Managing the workers
We have left some design decisions up to you including how to keep track of the workers within your query program and how to cycle through reading data from them. If you find it helpful to have a maximum number of workers, you should use the constant MAXWORKERS defined in workers.h Depending on your design, you may or may not need to use this maximum.
Reading and writing using the pipes:
The master process will be writing words to the child processes. How does the child process know when one word ends and the next word begins? The easiest way to solve this problem is to always write and read the same number of bytes. In other words, when the master process writes a word to a child, it should always write the same number of bytes. You can assume that a word is no bigger than 32 characters (see MAXWORD in freq_list.h). So the master process will write 32 bytes (including the null termination character), and the child process will always read 32 bytes. The FreqRecord elements have a fixed size, so the master process knows how to read one record at a time from a worker. The worker process notifies the master that it has no more records to send by sending a FreqRecord with a value of 0 for the freq field, and an empty string for the filename field. Error checking Check all return values of system calls and exit with a non-zero return code if your program encounters an error that would not allow it to proceed.

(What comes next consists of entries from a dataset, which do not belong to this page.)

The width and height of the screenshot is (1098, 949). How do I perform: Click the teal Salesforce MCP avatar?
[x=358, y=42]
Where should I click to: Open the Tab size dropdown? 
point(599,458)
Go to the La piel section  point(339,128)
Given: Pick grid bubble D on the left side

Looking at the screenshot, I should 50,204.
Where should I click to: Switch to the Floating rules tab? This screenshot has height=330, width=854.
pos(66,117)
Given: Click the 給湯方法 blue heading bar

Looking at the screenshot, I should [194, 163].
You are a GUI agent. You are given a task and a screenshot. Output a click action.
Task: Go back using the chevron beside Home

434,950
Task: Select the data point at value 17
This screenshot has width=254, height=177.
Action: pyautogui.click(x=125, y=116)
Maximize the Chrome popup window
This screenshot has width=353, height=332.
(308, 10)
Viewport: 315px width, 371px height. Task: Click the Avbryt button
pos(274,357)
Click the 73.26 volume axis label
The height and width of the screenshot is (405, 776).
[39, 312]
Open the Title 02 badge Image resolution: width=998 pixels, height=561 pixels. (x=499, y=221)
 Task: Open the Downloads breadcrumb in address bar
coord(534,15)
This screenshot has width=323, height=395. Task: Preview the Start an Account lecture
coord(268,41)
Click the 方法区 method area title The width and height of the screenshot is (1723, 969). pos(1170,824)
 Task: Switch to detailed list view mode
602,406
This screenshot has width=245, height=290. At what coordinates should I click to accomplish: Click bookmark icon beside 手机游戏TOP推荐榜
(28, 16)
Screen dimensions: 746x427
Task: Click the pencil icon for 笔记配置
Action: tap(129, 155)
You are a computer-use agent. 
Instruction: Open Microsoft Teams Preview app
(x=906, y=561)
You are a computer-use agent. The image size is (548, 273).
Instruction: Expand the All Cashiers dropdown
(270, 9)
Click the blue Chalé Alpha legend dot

Being A Good Citizen The first assignment that uses fork can be a challenge because error-prone code can generate processes and leave them running indefinitely. You must not leave processes lying around on any of the machines you work on, or the machines will eventually become unusable. Always, before you log out, and frequently while you are working, use ps aux | grep or top to check if you have any stray processes still running. Use kill to kill them.
If you notice that other students have processes that have been around for a long time, please post a note to the discussion board with their user names, and ask them politely to clean up their processes.
Finishing Off and Submitting Because we will run automated tests on your program, it is important that you not print extra information to standard out. In particular, do not print a prompt asking the user for the next word. Only use the printf statements that we have provided in the starter code.
Commit and push to your repository in the A3 directory all of the files that are needed to produce the programs queryone and query. When we run make in your A3 directory (without any argument), it must build the two programs (in addition to the helper programs we gave you) without any warnings. Do NOTcommit any executables.